Le premier témoin nous a déclaré être voisin et le
second témoin être aussi voisin du décédé. Nous nous sommes
assuré de l'exactitude de la déclaration de ces témoins, qui ont signé avec nous le
présent acte, après que lecture leur en a été faite."
à huit heures du soir, Chancé, Alexandre, Constant, fils de Frédéric François
Chancé, peintre à Paris et de Madeleine Laubré, son épouse,
âgé de deux ans, sans profession
demeurant à Salbris département de Loir et Cher,
né à Paris, département de la Seine,
est décédé en notre commune, en la maison de la veuve Alard, sa nourrice.
Le premier témoin nous a déclaré être voisin et le
second témoin être aussi voisin du décédé. Nous nous sommes
assuré de l'exactitude de la déclaration de ces témoins, qui ont signé avec nous le
présent acte, après que lecture leur en a été faite."
Le couple avait donc eu un premier enfant, avant la
naissance de mon grand-père, et l'avait confié à une nourrice à la campagne.
J'épluchai aussitôt les tables décennales des différents arrondissements de
Paris et je trouvai l'acte de naissance à la date du 15 juin 1864, dans le
18e arrondissement. Alexandre Constant avait moins de deux mois, et
non pas deux ans, lorsque s'éteignit sa brève vie chez la veuve Alard. À cette
époque, la mortalité infantile était élevée et le recours à une nourrice
n'arrangeait rien, pour peu que celle-ci loue ses services à plusieurs familles
à la fois, afin de gagner plus d'argent.
Quelles sont les motivations qui ont conduit le couple à
mettre l'enfant en nourrice ? L'air vicié de Paris ? une charge de
travail trop importante ? la mère est dite sans profession dans l'acte de
naissance. Le manque de lait ? un comble pour une ancienne crémière !
Une autre raison ? Je n'ai pas encore de réponse à cette question et
peut-être n'en aurai-je jamais.
Et cette veuve Alard, comment en savoir plus à son
sujet ? Quelles pistes explorer ? Pour l'instant, je sèche.
Tout ce que je sais, c'est que l'année suivante, le
27 juin 1865 exactement, naissait mon grand-père Frédéric François au
numéro 74 de la rue de Richelieu, dans le 2e arrondissement de
Paris. Il semble qu'entre temps le couple ait quitté la butte Montmartre pour s'installer
dans un quartier transformé par les travaux du baron Haussmann.
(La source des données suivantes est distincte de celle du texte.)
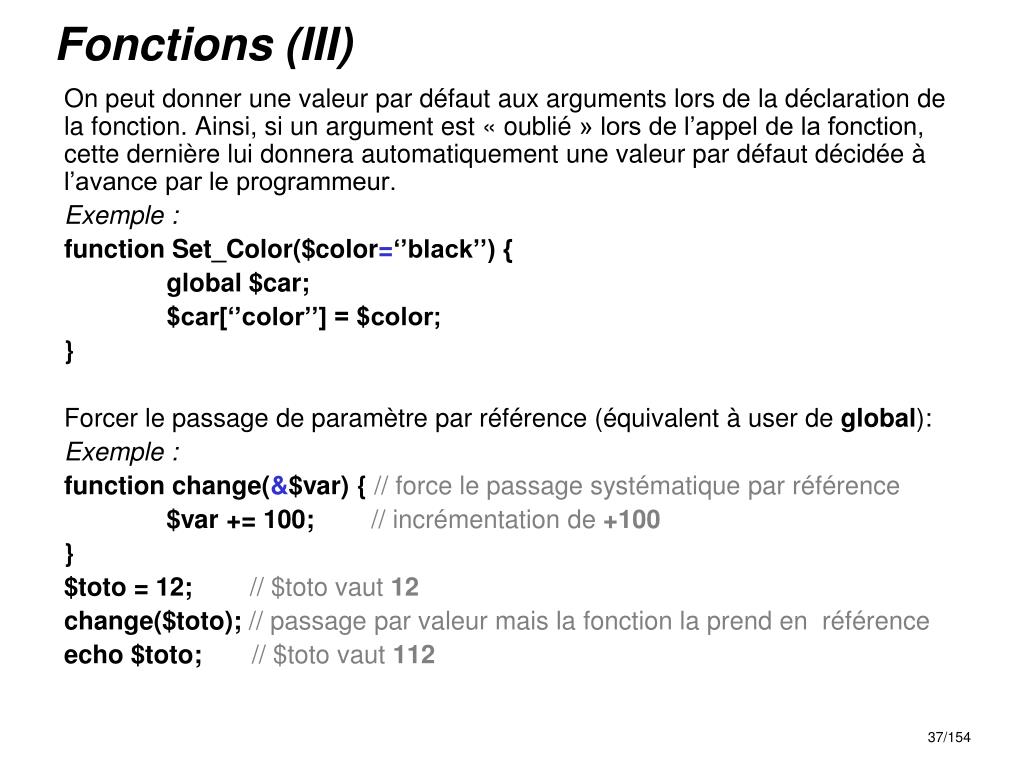Click the $toto = 12; assignment line
Image resolution: width=1024 pixels, height=768 pixels.
coord(128,587)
J'ignore si cet
enfant fut mis en nourrice comme son aîné, dont la trop brève existence n'a pas
laissé de trace dans l'histoire familiale, mais il vécut suffisamment longtemps
pour se marier et pour avoir un fils, mon père.
Je note au passage que si j'avais fait preuve de plus de
méthode et si j'avais épluché les tables décennales de tous les arrondissements
de Paris pour identifier tous les enfants du couple Chancé-Laubret, j'aurais
vraisemblablement fini par trouver la naissance du petit Alexandre Constant.
Mais je me serais longtemps interrogée sur la suite de son existence et je
n'aurais sans doute pas pensé à chercher un éventuel acte de décès du côté de
Salbris. La mise en nourrice ne m'aurait pas traversé l'esprit !
(1) Voir http://degresdeparente.blogspot.fr/2012/12/rechercher-ses-ancetres-de-lutilite-des.html
Il me semble Dominique qu'il était très fréquent à l'époque de mettre son enfant en nourrice, surtout pour les commerçants, les bourgeois... et qu'il y avait en effet une grande mortalité !J'ai vu énormément d'actes de décès dans l'Yonne, de très jeunes enfants mis en nourrices. Ce département était l'un des viviers de la capitale, pour ce qui concernait les nourrices ! Pas forcément judicieux.
RépondreSupprimerVous avez raison, mais je n'avais pas encore eu le cas chez mes ancêtres.